A new model for building successful and massively scalable applications is emerging. Bitcoin led the way with its open-source, peer-to-peer nature, cryptographically-stored records (block chain), and limited number of tokens that power the use of its features. Ethereum, Omni and the SAFE Network are just a few of those «decentralized applications» that use a variety of methods to operate. Some use their own block chain (Ethereum), some use existing blockchains and issue their own tokens (Omni Layer), and others operate at two layers above an existing block chain and issue their own tokens (SAFE Network).
For an application to be considered a DApp it must meet the following criteria:
- The application must be completely open-source, it must operate autonomously, and with no entity controlling the majority of its tokens. The application may adapt its protocol in response to proposed improvements and market feedback but all changes must be decided by consensus of its users.
- The application’s data and records of operation must be cryptographically stored in a public, decentralized blockchain in order to avoid any central points of failure.
- The application must use a cryptographic token (Bitcoin or a token native to its system) which is necessary for access to the application and any contribution of value from (miners / farmers) should be rewarded in the application’s tokens.

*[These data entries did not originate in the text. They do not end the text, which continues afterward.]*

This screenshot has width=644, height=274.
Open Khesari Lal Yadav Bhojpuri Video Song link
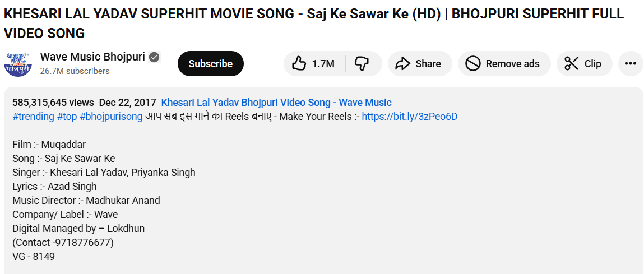(276, 103)
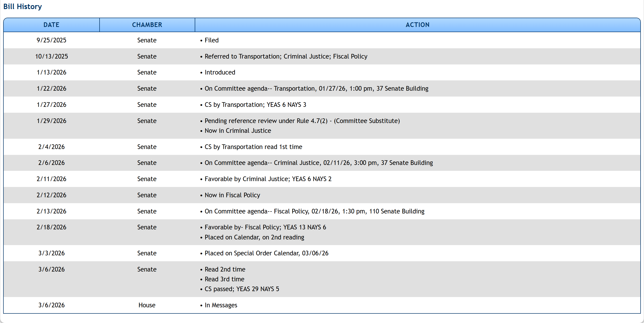Click CS by Transportation YEAS 6 NAYS 3
This screenshot has width=644, height=323.
[x=255, y=105]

- The application must generate tokens according to a standard crytptographic algorithm acting as a proof of the value nodes are contributing to the application (for example Bitcoin uses the Proof of Work Algorithm).
Classification of DApps:
- Type I. Decentralized applications have their own block chain. Bitcoin is the most famous example of a type I decentralized application but Litecoin and other «alt-coins» are of the same type.
- Type II. Decentralized applications use the block chain of a type I decentralized application. Type II decentralized applications are protocols and have tokens that are necessary for their function. The Omni Protocol is an example of a type II decentralized application.

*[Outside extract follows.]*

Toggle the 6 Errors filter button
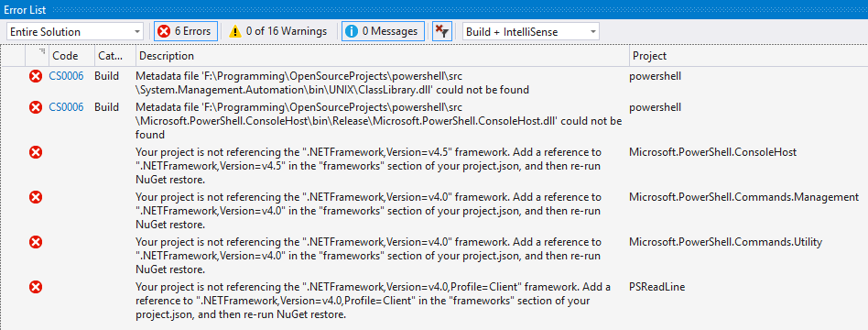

- Type III. Decentralized applications use the protocol of a type II decentralized application. Type III decentralized applications are protocols and have tokens that are necessary for their function. For example the SAFE Network that uses the Omni Protocol to issue «safecoins» that can be used to acquire distributed file storage is an example of a type III decentralized application.

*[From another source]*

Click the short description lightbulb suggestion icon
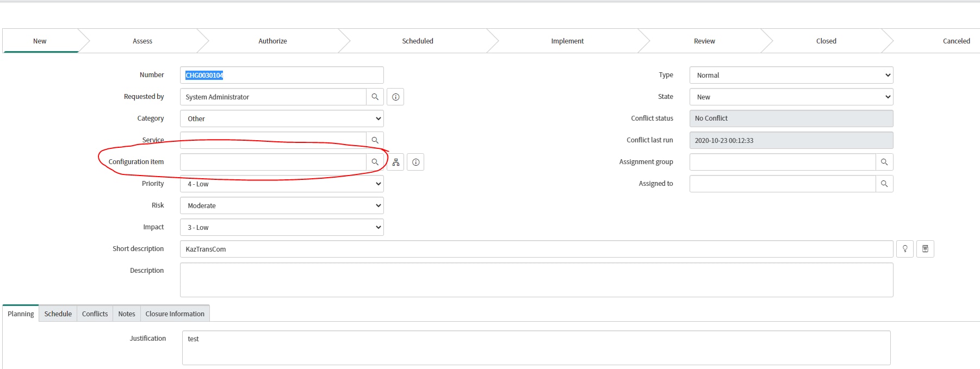Screen dimensions: 980x369 [904, 249]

A useful analogy for a type I Dapp is a computer operating system (like Windows, Mac OS X, Linux, Android, iOS) for a type II Dapp a general purpose software program (like a word processor, a spreadsheet software, a file synchronization system such as Dropbox) and for type III Dapp, a specialized software solution (like a mail-merge tool that uses a word processor, an expense report macro that uses a spreadsheet, or a blogging platform that uses Dropbox.) Using this analogy, it may be expected that due to network effects and the ecosystem surrounding each decentralized application, there will be a few type I Dapps, more type II Dapps and even more type III Dapps.
Development of decentralized applications takes place in three steps:
- A Whitepaper is published describing the Dapp and its features.
The most common way by which a DApp takes form is by the public release of a whitepaper that describes the protocol, its features, and its implementation. After the public release, feedback from the community is necessary for the further development of the DA.
- Initial tokens are distributed.
If the DApp is using the mining mechanism to distribute its tokens, a reference software program is released so that it can be used for mining.
If the DApp is using the fund-raising mechanism, a wallet software becomes available to the stakeholders of the DApp, so that they can exchange the tokens of the DApp.
If the DApp is using the development mechanism, a bounty system is put in place that allows the suggestion of tasks to be performed, the tracking of the people who are working on those tasks and the criteria by which bounties can be awarded.
- The ownership stake of the DApp is spread.
As tokens from mining, fund-raising and collaboration are distributed to a greater number of participants, the ownership of the DApp becomes less and less centralized and participants that held a majority stake at an earlier point have less and less control. As the DApp matures, participants with more diverse skills are incentivized to make valuable contributions, and the ownership of the Dapp is distributed further. Through market forces the tokens of a DApp are transferred to those who value it the most. Those individuals then can contribute to the development of the DApp in the areas since they have an expertise.
Operating under open-source licenses allows DApps to be open for innovation without restrictions of copyright or patent. In addition, by being completely open-source, decentralized applications can operate under the legal model of open-source software.
DApps have the potential to become self-sustaining because they empower their stakeholders to invest in the development of the DApp. Because of that, it is conceivable that DApps for payments, data storage, bandwidth and cloud computing may one day surpass the valuation of multinational corporations like Visa, Dropbox, Comcast, and Amazon that are currently active in the space.